20 Jahre nach seinem längst zum Standardwerk avancierten Buch «Katholizismus und Moderne» leistet Urs Altermatt unter dem Betrachtungswinkel der neueren Politikgeschichte erneut einen wertvollen Beitrag zur Katholizismusforschung. Mit einem transnationalen Fokus untersucht Urs Altermatt die Triade «Religion, Staat, Nation» auf ihre Veränderungen und Kontinuitäten im 19. und 20. Jahrhundert hin und breitet die Ergebnisse seiner langjährigen Studien in einem facettenreichen Panorama vor den Lesenden aus. Ältere, teilweise überarbeitete Artikel und neue Forschungsresultate fügen sich zu einem abgerundeten Ganzen zusammen.

In der Einleitung stellt Urs Altermatt die Entwicklung der Schweizer Katholiken von den «Bürgern zweiter Klasse», den «unzuverlässigen Patrioten», als die sie im Kulturkampf von der protestantischen und national-liberalen Mehrheit betrachtet wurden, zu den «Gralshütern der Konkordanz» dar. Dabei betont der Historiker die doppelte Rolle des Ultramontanismus, der zugleich transnational und national ausgerichtet war und die damit zusammenhängenden Identifikationsdiskurse und Debatten um die Deutungshoheit der Gesellschaft. Urs Altermatt zeigt überzeugend, wie der Rückzug der Katholiken in eine Sondergesellschaft die Anpassung an die national-liberale «Leitkultur» der politischen Elite erschwerte. Mit der erfolgreichen Integration in den Bundesstaat erodierten die vormals blühenden katholischen Verbände, Vereine, Institutionen sowie die Presse, die das Milieu gefestigt hatten. Der politische Katholizismus verlor in gewisser Weise seine «Raison d’être» (26).

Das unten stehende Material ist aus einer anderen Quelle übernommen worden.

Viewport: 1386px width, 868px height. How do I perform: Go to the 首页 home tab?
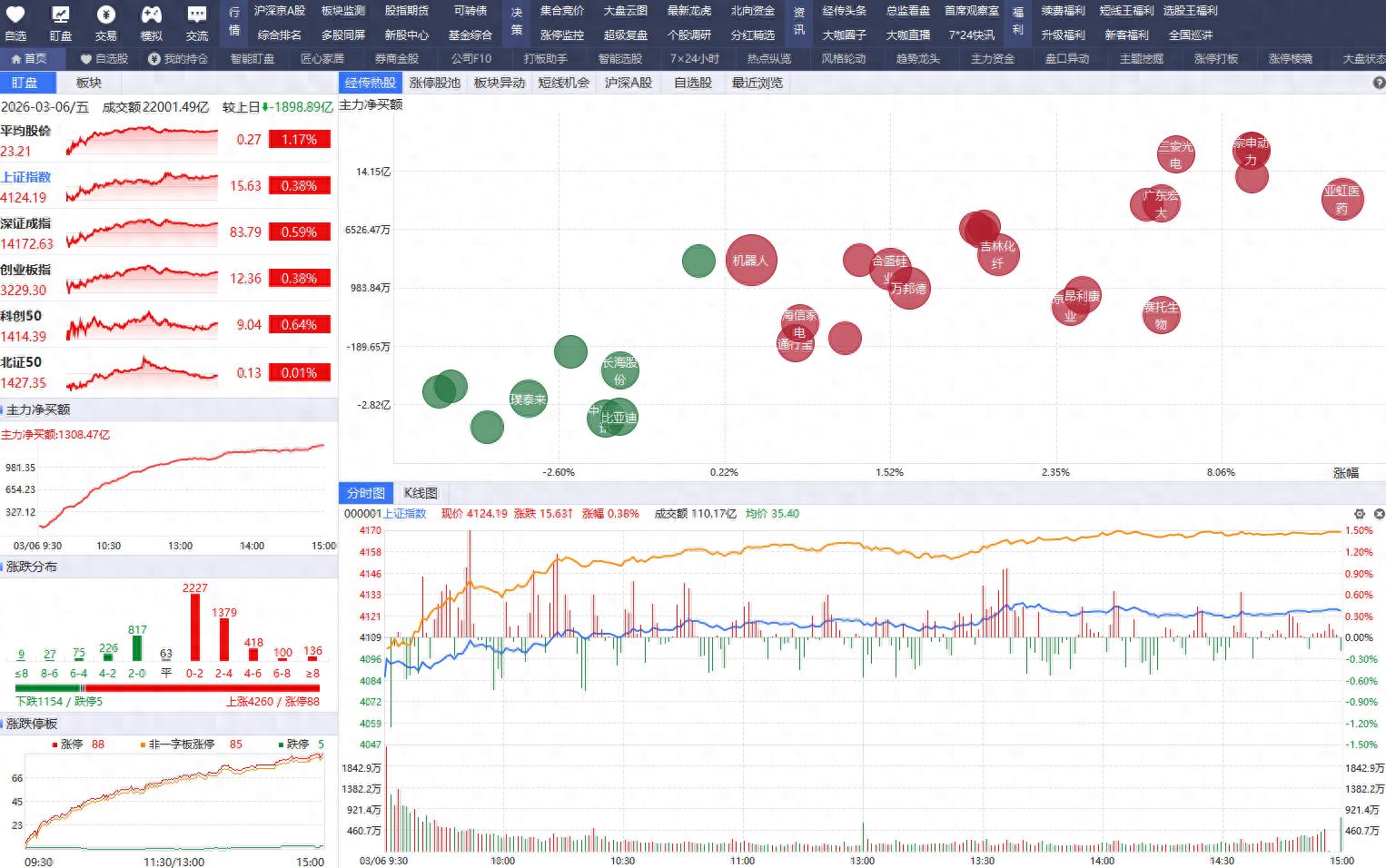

Das zweite Kapitel eröffnet eine europäische Betrachtung auf das Verhältnis von Religion und Nation im 19. und 20. Jahrhundert. Wie die Nation bildet auch die Religion eine Kommunikationsgemeinschaft. Beide fungierten, so Urs Altermatt, als Identifikationsformel, als eigentliches Deutungssystem, welches Sinnangebote in Form von Ideen, Symbolen und Codes – beispielsweise in Bezug auf Inklusion und Exklusion – zur Verfügung stellte und die Lebenswelt prägte. Besonders zentral war die Religion für die Herausbildung nationaler Identitäten dort, wo sie als integraler Bestandteil der Nation betrachtet wurde. Mit Blick auf den religiösen Fundamentalismus oder Ethnonationalismus der Gegenwart zeigt sich, dass die Instrumentalisierung der Religion durch die Politik nichts von ihrer Brisanz verloren hat. Urs Altermatt systematisiert das komplexe Verhältnis von Katholizismus, Staat und Nation anhand eines Interpretationsmodells und skizziert Länderspezifika und regionale Unterschiede. Hierbei widmet er dem Kanton Tessin eine eingehende Analyse und wird dabei nicht nur dem helvetischen Föderalismus gerecht sondern zeichnet auch eine paradigmatische Entwicklung für die Integration anderssprachiger Minderheiten in einem multikulturellen Nationalstaat nach.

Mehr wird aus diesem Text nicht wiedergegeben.